### BRIEF
Output as a JSON list of strings, one string per line, every line from the one containing "You are a computer-use agent." through the end of the records, omitting blank lines and leaving out the pictures.

Start of THE INPUT

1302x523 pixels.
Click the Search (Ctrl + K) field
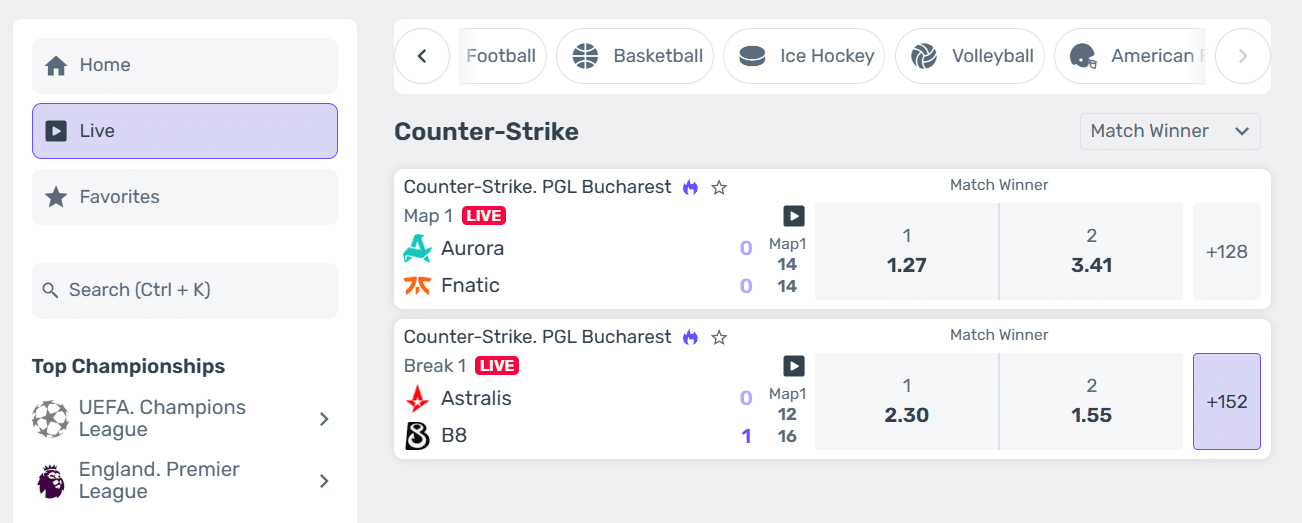[185, 291]
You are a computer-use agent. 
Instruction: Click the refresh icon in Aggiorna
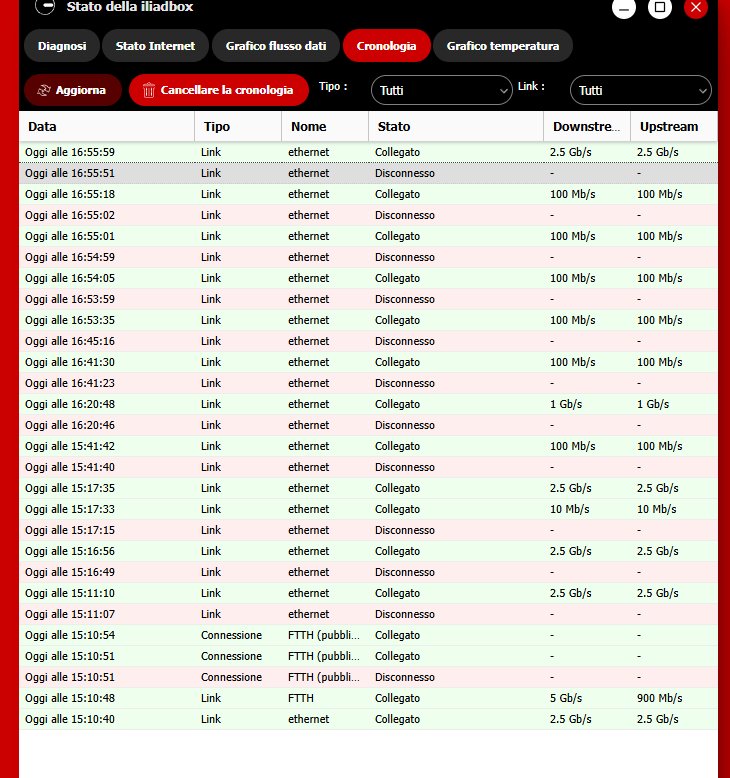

End of THE INPUT

### RESPONSE TO THIS TASK
[
  "You are a computer-use agent. ",
  "Instruction: Click the refresh icon in Aggiorna"
]